(Prompt) Retype the material word for word, from its first line through the line containing "Action: pyautogui.click(x=660, y=381)".
>>
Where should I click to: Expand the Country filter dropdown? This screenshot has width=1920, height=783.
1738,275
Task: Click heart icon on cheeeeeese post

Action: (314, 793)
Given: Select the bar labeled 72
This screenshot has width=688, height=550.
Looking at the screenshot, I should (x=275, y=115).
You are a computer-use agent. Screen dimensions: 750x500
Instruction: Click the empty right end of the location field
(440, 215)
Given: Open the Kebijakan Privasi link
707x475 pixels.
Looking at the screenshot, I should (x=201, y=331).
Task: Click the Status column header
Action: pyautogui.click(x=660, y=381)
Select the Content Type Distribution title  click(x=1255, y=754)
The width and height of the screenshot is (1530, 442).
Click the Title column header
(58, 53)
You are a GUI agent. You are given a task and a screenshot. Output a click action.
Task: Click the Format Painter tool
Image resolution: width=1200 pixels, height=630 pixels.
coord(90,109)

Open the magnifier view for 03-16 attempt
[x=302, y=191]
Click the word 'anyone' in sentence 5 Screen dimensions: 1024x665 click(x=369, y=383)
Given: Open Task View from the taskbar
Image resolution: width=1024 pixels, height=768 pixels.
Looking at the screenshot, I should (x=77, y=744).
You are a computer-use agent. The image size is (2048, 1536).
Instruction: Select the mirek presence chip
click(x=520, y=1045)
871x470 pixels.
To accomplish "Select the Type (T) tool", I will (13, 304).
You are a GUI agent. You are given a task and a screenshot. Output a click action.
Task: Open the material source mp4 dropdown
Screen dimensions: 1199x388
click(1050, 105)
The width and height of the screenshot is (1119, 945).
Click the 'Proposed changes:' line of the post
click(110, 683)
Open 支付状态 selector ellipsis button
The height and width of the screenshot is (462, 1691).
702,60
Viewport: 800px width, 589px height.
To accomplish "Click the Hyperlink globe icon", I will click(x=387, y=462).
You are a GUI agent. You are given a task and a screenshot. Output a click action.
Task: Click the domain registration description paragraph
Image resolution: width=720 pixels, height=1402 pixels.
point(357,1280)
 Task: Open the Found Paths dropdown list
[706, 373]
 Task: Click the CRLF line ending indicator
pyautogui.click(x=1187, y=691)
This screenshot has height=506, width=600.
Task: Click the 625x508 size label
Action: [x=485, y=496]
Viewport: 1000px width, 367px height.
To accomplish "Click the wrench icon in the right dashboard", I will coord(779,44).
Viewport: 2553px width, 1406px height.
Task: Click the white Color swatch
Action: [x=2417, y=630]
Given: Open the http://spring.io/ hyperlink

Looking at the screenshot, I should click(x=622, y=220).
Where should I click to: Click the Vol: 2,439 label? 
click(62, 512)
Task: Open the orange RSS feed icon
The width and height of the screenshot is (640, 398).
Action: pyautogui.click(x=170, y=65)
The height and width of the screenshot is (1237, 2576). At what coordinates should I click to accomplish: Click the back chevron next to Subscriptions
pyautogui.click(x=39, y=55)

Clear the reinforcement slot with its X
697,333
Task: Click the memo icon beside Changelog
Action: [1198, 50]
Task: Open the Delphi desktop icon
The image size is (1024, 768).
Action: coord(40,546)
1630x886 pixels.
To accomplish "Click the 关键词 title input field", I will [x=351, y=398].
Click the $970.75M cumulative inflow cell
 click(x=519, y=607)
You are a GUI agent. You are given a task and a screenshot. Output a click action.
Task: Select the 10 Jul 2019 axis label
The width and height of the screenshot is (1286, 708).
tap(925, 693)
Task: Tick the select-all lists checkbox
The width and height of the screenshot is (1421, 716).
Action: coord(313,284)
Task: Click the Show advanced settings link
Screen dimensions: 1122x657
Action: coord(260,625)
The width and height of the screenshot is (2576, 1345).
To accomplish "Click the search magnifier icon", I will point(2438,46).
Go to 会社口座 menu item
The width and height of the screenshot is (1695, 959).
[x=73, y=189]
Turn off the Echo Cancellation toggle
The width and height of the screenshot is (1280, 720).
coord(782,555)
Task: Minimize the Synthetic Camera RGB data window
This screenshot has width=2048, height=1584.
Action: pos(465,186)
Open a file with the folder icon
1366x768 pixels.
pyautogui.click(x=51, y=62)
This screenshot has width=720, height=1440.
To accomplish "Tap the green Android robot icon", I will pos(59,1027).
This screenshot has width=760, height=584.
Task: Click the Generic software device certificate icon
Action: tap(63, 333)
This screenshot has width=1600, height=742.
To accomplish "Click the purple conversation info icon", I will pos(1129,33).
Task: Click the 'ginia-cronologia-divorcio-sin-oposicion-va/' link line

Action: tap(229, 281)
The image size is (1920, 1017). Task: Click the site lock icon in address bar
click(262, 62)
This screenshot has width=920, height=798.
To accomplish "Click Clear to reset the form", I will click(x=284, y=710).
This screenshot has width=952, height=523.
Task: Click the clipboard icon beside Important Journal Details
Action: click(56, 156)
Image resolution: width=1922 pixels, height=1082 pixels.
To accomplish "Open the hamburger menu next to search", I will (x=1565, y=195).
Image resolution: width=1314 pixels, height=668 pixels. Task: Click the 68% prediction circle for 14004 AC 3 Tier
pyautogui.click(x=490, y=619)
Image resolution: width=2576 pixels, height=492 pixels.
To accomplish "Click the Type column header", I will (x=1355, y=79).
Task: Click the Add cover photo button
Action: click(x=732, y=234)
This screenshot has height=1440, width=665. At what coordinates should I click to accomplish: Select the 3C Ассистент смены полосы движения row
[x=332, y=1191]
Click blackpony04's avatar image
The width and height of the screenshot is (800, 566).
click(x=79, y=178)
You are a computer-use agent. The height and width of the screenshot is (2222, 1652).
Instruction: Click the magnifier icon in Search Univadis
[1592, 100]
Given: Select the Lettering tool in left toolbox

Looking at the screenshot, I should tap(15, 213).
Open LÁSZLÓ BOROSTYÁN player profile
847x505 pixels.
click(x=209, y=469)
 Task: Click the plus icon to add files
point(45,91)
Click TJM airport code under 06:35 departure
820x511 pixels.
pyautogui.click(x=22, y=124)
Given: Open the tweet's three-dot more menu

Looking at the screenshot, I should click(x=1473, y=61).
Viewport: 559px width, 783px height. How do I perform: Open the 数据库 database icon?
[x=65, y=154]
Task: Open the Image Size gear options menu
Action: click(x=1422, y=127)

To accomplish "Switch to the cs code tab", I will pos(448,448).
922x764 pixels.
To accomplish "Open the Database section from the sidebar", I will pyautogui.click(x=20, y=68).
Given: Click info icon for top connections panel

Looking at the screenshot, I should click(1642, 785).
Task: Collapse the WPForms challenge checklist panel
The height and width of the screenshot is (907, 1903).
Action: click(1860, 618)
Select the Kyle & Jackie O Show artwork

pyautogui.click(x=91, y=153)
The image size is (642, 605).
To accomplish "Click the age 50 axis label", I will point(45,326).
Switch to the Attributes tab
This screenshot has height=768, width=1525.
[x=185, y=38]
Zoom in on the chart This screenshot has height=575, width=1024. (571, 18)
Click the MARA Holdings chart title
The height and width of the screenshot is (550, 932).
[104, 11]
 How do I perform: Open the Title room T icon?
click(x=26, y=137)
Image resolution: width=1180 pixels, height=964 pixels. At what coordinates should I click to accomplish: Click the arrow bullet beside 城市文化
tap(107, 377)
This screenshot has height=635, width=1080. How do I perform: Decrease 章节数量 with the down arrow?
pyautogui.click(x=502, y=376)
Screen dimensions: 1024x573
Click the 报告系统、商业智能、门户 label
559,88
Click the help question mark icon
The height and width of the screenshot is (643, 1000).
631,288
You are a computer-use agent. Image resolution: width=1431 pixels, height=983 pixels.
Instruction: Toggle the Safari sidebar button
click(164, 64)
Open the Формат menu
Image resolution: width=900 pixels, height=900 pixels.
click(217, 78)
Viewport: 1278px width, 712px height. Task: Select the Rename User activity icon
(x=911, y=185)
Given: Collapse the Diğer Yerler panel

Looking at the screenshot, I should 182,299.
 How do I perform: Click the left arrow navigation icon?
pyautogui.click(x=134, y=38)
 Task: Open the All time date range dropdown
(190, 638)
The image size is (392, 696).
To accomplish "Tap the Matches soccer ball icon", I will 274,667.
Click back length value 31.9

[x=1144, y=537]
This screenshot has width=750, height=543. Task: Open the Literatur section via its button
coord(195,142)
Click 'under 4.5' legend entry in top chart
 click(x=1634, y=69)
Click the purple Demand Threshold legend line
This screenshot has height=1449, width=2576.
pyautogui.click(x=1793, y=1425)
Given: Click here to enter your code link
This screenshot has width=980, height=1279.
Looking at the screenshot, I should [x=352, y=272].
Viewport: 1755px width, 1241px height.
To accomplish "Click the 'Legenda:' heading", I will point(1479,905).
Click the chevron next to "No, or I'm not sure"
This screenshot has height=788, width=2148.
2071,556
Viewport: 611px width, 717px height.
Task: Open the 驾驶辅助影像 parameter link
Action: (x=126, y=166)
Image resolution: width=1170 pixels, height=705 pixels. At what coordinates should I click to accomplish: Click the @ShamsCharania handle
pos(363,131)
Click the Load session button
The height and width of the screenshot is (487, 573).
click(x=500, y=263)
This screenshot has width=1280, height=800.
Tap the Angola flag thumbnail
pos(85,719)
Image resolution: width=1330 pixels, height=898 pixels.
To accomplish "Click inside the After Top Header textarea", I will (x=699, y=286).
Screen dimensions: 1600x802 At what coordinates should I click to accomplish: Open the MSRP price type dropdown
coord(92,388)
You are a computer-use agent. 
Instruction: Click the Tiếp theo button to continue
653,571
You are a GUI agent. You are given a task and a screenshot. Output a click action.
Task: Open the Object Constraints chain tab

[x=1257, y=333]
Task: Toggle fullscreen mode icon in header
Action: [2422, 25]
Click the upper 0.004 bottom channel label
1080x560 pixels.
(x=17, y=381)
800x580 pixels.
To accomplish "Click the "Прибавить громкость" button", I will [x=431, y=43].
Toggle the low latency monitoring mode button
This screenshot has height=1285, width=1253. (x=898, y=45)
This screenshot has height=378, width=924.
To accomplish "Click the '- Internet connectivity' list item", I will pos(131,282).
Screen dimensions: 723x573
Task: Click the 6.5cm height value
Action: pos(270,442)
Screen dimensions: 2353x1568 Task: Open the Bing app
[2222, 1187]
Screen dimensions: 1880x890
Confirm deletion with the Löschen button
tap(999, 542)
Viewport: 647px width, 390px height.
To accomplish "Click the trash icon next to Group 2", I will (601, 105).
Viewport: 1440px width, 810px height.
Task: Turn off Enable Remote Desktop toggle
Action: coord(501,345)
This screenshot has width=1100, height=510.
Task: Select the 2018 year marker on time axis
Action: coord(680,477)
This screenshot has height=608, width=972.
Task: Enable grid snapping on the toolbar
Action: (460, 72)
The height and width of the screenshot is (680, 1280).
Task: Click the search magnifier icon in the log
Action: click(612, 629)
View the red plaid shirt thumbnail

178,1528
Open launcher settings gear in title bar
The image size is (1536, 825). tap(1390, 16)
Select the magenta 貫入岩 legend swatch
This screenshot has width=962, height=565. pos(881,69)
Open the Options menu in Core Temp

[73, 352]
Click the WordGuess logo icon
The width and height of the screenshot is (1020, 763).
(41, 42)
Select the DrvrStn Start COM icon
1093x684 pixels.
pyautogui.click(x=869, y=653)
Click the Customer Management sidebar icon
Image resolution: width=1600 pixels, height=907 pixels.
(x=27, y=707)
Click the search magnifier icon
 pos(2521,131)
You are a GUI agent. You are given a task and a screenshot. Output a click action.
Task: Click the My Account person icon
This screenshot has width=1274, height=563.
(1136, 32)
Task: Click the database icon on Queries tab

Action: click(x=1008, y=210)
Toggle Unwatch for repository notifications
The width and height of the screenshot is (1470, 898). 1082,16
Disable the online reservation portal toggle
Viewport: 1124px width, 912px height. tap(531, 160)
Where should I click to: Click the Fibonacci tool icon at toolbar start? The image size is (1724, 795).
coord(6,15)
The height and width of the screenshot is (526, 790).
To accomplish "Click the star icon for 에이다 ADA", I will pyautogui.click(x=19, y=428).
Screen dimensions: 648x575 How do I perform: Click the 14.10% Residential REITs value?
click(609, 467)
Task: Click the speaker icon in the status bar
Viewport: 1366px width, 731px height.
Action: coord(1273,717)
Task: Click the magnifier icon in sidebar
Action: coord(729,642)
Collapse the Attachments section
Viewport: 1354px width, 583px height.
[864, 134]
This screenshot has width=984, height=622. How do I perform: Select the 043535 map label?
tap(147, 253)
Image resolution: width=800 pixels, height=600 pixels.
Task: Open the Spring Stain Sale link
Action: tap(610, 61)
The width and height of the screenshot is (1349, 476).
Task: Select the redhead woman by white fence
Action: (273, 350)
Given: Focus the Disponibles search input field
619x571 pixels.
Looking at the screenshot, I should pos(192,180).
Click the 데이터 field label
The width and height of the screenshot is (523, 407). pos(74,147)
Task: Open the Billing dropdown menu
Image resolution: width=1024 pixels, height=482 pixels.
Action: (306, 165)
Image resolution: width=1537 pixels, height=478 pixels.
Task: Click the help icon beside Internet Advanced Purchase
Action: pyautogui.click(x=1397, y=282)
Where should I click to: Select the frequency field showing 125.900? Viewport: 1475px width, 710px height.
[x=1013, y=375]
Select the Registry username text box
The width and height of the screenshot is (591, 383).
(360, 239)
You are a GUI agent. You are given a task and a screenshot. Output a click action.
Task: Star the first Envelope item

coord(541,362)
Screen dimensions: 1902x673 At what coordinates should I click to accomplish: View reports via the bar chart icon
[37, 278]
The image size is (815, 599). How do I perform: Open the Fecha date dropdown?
<<
(Full output)
Where should I click to: Expand the Country filter dropdown? This screenshot has width=1920, height=783.
1738,275
Task: Click heart icon on cheeeeeese post

Action: (314, 793)
Given: Select the bar labeled 72
This screenshot has width=688, height=550.
Looking at the screenshot, I should (x=275, y=115).
You are a computer-use agent. Screen dimensions: 750x500
Instruction: Click the empty right end of the location field
(440, 215)
Given: Open the Kebijakan Privasi link
707x475 pixels.
Looking at the screenshot, I should (x=201, y=331).
Task: Click the Status column header
Action: pyautogui.click(x=660, y=381)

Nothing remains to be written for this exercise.